Airway inflammation and emphysema are more common in marijuana smokers than cigarette smokers, according to a study published in Radiology, a journal of the Radiological Society of North America (RSNA). Researchers say the difference may be due to the way that marijuana is smoked and the fact that marijuana smoke enters the lungs unfiltered.

Marijuana is one of the most widely used psychoactive substances in the world and the most-commonly smoked substance after tobacco. Its use has increased in recent years amid legalization of recreational marijuana in Canada and many states in the U.S. The growing use has created an urgent need for information on marijuana’s effects on the lungs, something that is currently lacking.

“We know what cigarettes do to the lungs,” says study author Giselle Revah, MD, a cardiothoracic radiologist and assistant professor at the University of Ottawa in Canada. “There are well researched and established findings of cigarette smoking on the lungs. Marijuana we know very little about.” 

To find out more, Revah and colleagues compared chest CT results from 56 marijuana smokers with those of 57 non-smoking controls and 33 tobacco-only smokers. Three-quarters of the marijuana smokers had emphysema, a lung disease that causes difficulty with breathing, compared with 67% of the tobacco-only smokers. 

Only 5% of the non-smokers had emphysema. Paraseptal emphysema, which damages the tiny ducts that connect to the air sacs in the lungs, was the predominant emphysema subtype in marijuana smokers compared to the tobacco-only group. 

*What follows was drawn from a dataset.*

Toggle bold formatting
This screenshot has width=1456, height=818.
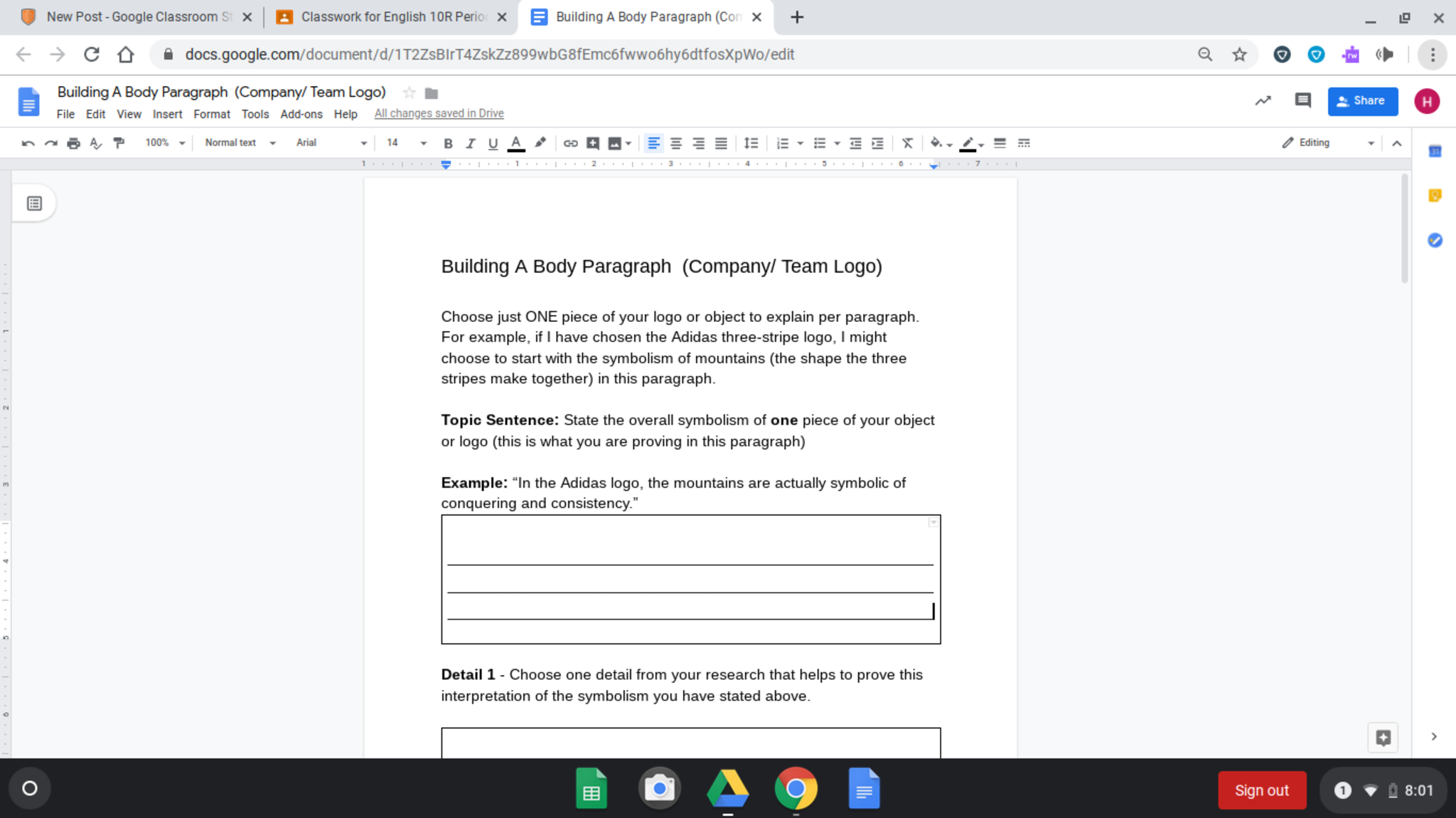(448, 143)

Airway inflammation was also more common in marijuana smokers than non-smokers and tobacco-only smokers, as was gynecomastia, enlarged male breast tissue due to a hormone imbalance. Gynecomastia was found in 38% of the marijuana smokers, compared with 11% of the tobacco-only smokers and 16% of the controls. 

The researchers found similar results among age-matched subgroups, where the rates of emphysema and airway inflammation were again higher in the marijuana smokers than the tobacco-only smokers. There was no difference in coronary artery calcification between age-matched marijuana and tobacco-only groups. 

Revah says the results were surprising, especially considering that the patients in the tobacco-only group had an extensive smoking history.

“The fact that our marijuana smokers—some of whom also smoked tobacco—had additional findings of airway inflammation/chronic bronchitis suggests that marijuana has additional synergistic effects on the lungs above tobacco,” she says. “In addition, our results were still significant when we compared the non-age-matched groups, including younger patients who smoked marijuana and who presumably had less lifetime exposure to cigarette smoke.” 

The reasons for the differences between the two groups is likely due to several factors. Marijuana is smoked unfiltered, Revah notes, while tobacco cigarettes are usually filtered. This results in more particulates reaching the airways from smoking marijuana. 

In addition, marijuana is inhaled with a longer breath hold and puff volume than tobacco smoke. “It has been suggested that smoking a marijuana joint deposits four times more particulates in the lung than an average tobacco cigarette,” Revah says. “These particulates are likely airway irritants.” 

The higher incidence of emphysema may also be due to the way that marijuana is smoked. Full inhalation with a sustained Valsalva maneuver, an attempt at exhalation against a closed airway, may lead to trauma and peripheral airspace changes. 

More research is needed, Revah says, with larger groups of people and more data on how much and how often people are smoking. Future research could also look at the impact of different inhalation techniques, such as through a bong, a joint or a pipe. “It would be interesting to see if the inhalation method makes a difference,” Revah says.